In intimate tour, Prefontaine’s sister shares iconic runner’s life story, hometown
"It was his attitude of that ultra confidence. It wasn’t so much about the running. It was about his spirit. There was something kind of magical."
By Andrew Greif, The Oregonian / OregonLive
COOS BAY — Linda Prefontaine thought she’d never move back to her hometown.
But not only did she return to Coos Bay last year, she did something else even more unexpected: At 64, she bought a minivan and became a tour guide.
From May to October, she spends a few mornings a week waiting in a hotel parking lot outside her Honda Odyssey with satellite radio playing ’70s standards and a cooler of drinks tucked behind the driver’s seat, waiting for guests to arrive.
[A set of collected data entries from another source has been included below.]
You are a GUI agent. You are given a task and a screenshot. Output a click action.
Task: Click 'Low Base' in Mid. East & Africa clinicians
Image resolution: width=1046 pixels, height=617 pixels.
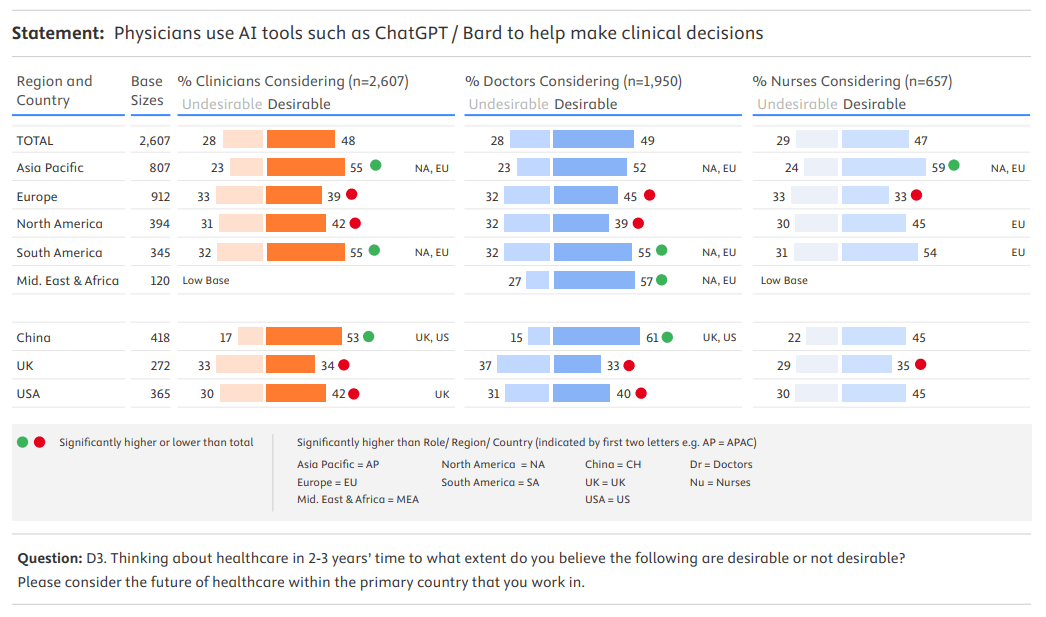(206, 281)
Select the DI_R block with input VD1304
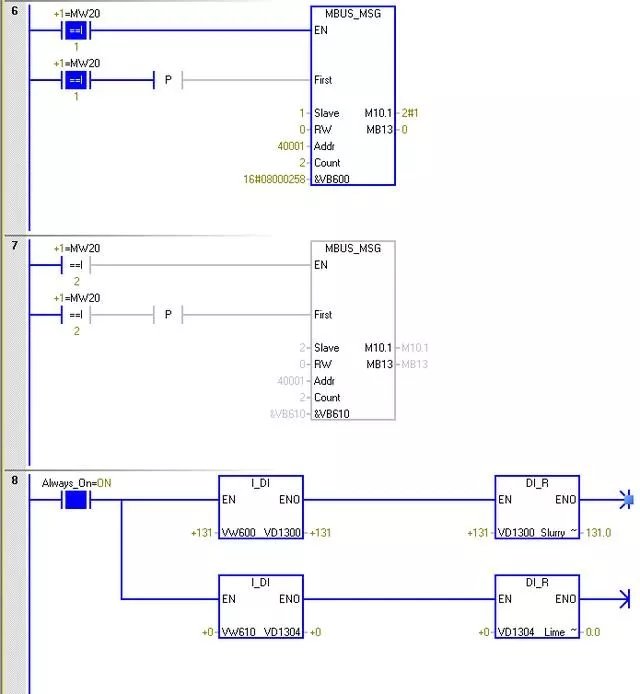The width and height of the screenshot is (640, 694). 536,607
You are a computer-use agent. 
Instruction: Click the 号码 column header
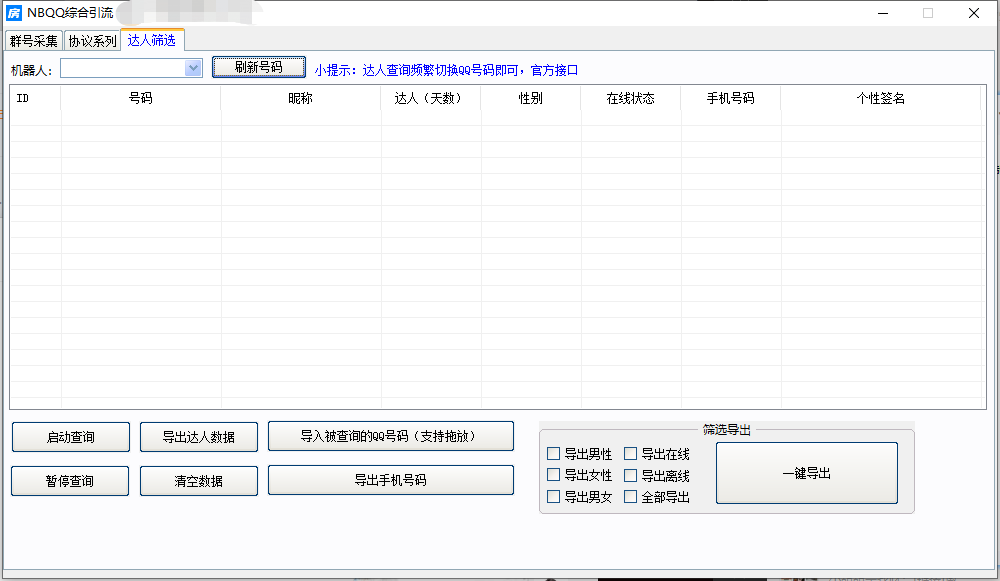[x=140, y=99]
Over the next eight hours, she’ll drive them from bays to beaches, murals to a marina, gardens to a gravesite. This was not her retirement plan. But she’d contemplated moving home after her mother died in 2013, and after she informally showed a few Facebook friends the sights that were important to her brother during his childhood, a lightbulb went on. Would others be interested, too?
Yes.
Since her "Tour de Pre" began officially one year ago, fans of Steve Prefontaine have come from as far as New York, Florida and even the United Kingdom. One even called it “a top-10 day of my life.”
Linda worked for more than 30 years in the timber industry in Eugene but considers herself a storyteller at heart. And there is quite a story to tell here: of a city that once boomed, a track that once roared and a barrel-chested brother two years her senior who was incandescent in life and remains America’s most iconic runner 43 years after his death.
The story is well known. Everyone at this weekend’s 44th Prefontaine Classic at Eugene’s Hayward Field -- the last edition of the meet before the storied stadium is torn down and rebuilt -- will know at least a piece of it.
Yet no one, Linda firmly believes, knows as much about or is as qualified to share it as she.